:: Compiti da svolgere ::
**1)** Rispondi a queste domande sul brano dedicato al femminismo e al linguaggio:
(a) Quale frase viene indicata come la più emblematica del saggio Il secondo sesso?
(b) Chi viene definita «madrina del femminismo italiano»?
(c) Che cosa risulta ancora oggi un atto dirompente?
**2)** Riprendi il brano dedicato al femminismo e al linguaggio e proseguilo dopo la sua ultima frase.

:: Brano fornito ::
....................

«Donna non si nasce, lo si diventa» è forse la frase più emblematica e celebre del corposo saggio Il secondo sesso di Simone de Beauvoir che divenne testo di riferimento e manifesto politico per il movimento femminista. Di lì a poco sarebbe stata sovvertita l’idea di femminilità, non più intesa come destino biologico ma frutto di sovrastrutture sociali e culturali e, pertanto, fluida e mutevole. Le donne di tutto il mondo iniziarono a riempire le piazze e a condividere processi di autocoscienza: la sottomissione, quindi, non sarebbe stata più una condizione naturale ma frutto di meri condizionamenti nonché della tendenza (indotta storicamente) all’adeguarsi perpetuo.
Con il Manifesto di Rivolta Femminile, Carla Lonzi – madrina del femminismo italiano – partiva dalla consapevolezza che il personale fosse politico e che il vissuto di ogni donna, attraverso le forme di un linguaggio spogliato dalle forme di patriarcato e privo di ogni filtro, fosse uno degli strumenti imprescindibili per avviare un processo di liberazione ed emancipazione.
Ancora oggi, pertanto, prendere parola pubblicamente risulta atto dirompente. Non è sufficiente soltanto esprimermi ed essere presente ma occorre rintracciare le parole giuste per farlo. Dunque, la scelta ponderata e ragionata di un linguaggio sempre più inclusivo e trasversale diviene un giusto modo di esercitare quotidianamente la vita politica a favore e a beneficio di un discorso di uguaglianza.
Ma il linguaggio politico si relaziona con i progressi che una società civile dovrebbe ambire a conseguire in termini di messa a disposizione di strumenti uguali per tutti e tutte nell’esercizio dei propri diritti e ad una legittima e non disciminata collocazione nel mondo.
Nella giornata dedicata alla donna, il dibattito sul femminismo, sessismo, parità di genere e partecipazione attiva può dirsi ormai superato quando ci si imbatte nelle maglie della vita politica e del potere?
La nuova frontiera della politica attende risposte che rintraccino le proprie radici nelle condotte umane, nell’esercizio costante e quotidiano di ogni forma di rifiuto di violenza o di becero machismo e nella parsimoniosa attenzione che si rivolge alle condotte umane, alle parole gentili.

....................

:: Dati grezzi ::

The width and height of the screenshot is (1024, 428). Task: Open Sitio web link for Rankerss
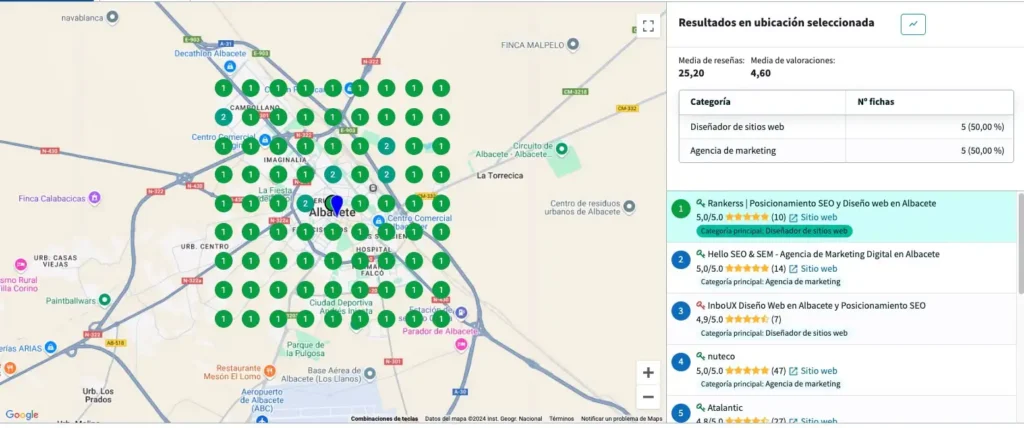coord(813,217)
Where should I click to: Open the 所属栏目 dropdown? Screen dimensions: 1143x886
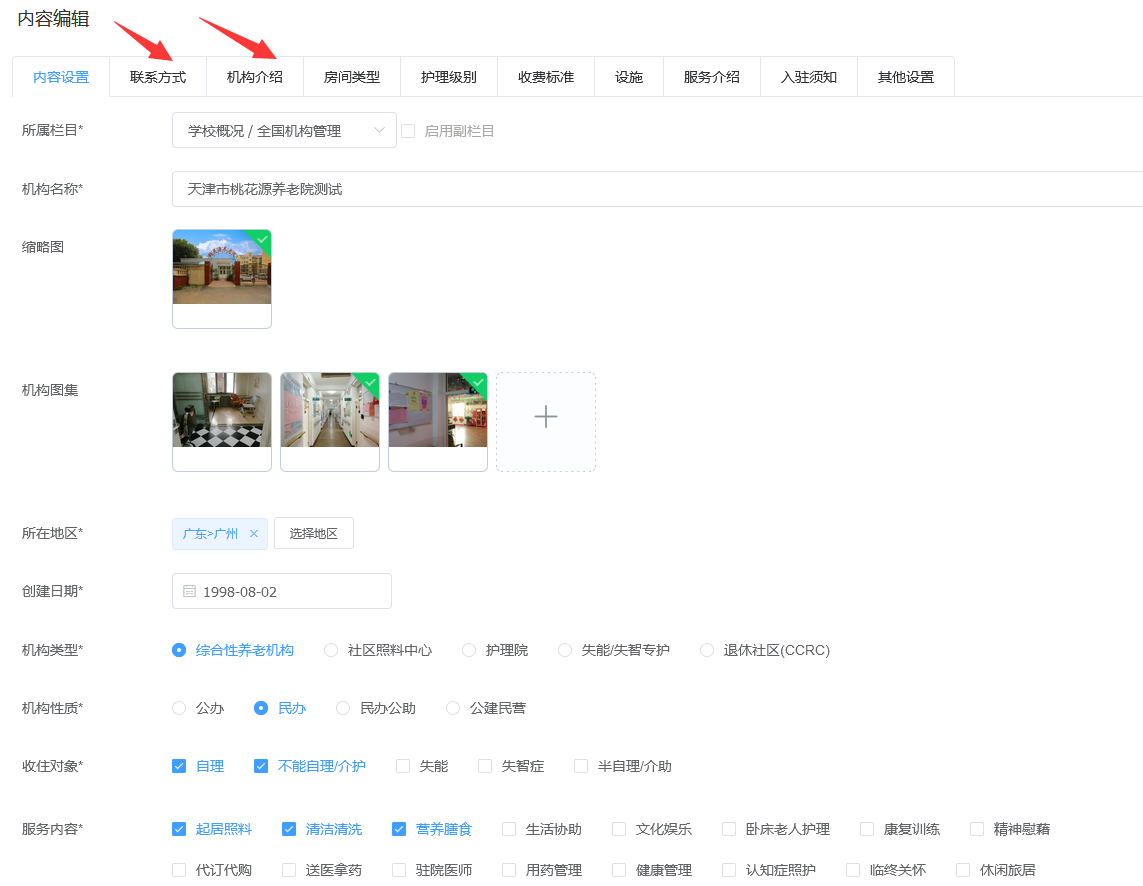tap(284, 130)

....................

:: Risposte ai compiti ::
**1)**
(a) «Donna non si nasce, lo si diventa».
(b) Carla Lonzi.
(c) Prendere parola pubblicamente.

**2)**
La donna impegnata nella vita politica dovrebbe, in questo senso, valorizzare l’elemento della diversità rispetto alla narrazione predominante che intravede solo nell’esercizio muscolare e virile della politica l’unico strumento per determinare gli assetti e gli equilibri e prevaricare l’altro.
Bisognerebbe ripensare alla vita politica, soprattutto quando si è donna, confrontandosi con una idea di potere declinato e scandito da ulteriori elementi valoriali: la competenza, la qualità esperienzale, l’approccio con visioni lungimiranti ed il consolidamento di relazioni empatiche.
Per questo alle donne, che scontano secoli di immeritato ed illegittimo silenzio alla presa di parola pubblica, deve essere data la possibilità di usare e gestire il potere nel rispetto pieno di se stesse e della propria diversità, senza stare a scontare il peso illegittimo, sconsiderato e becero della discriminazione e del meschino maschilismo. Come se dovessero le stesse espiare, per chissà quale ragione, una colpa originaria.
Assumere come dirimente questa sfida, analizzando e partendo in primo luogo dal linguaggio e dalla scelte delle parole giuste e calzanti nella vita privata come nella sfera pubblica, significa concedere alla società di darsi una possibilità in termini di civiltà ed emancipazione. Si tratta di dotarsi di strumenti di analisi alternativi, di elaborare progetti, di fabbricare nuovi strumenti operativi e linguistici per una nuova cultura che sappia parlare e tutelare tanti “femminismi”.
Per questa ragione, i modelli economici, politici e sociali non possono più essere declinati con concezione improntata su forme asfittiche individualiste di pochi soggetti soli al comando ma devono cercare al loro interno di prevedere forme di tutela che vadano al passo dei più lenti e che guardino il femminile come elemento non da tenere a bada o in custodia, ma come risorsa, improntata sulla diversità, da cui ripartire.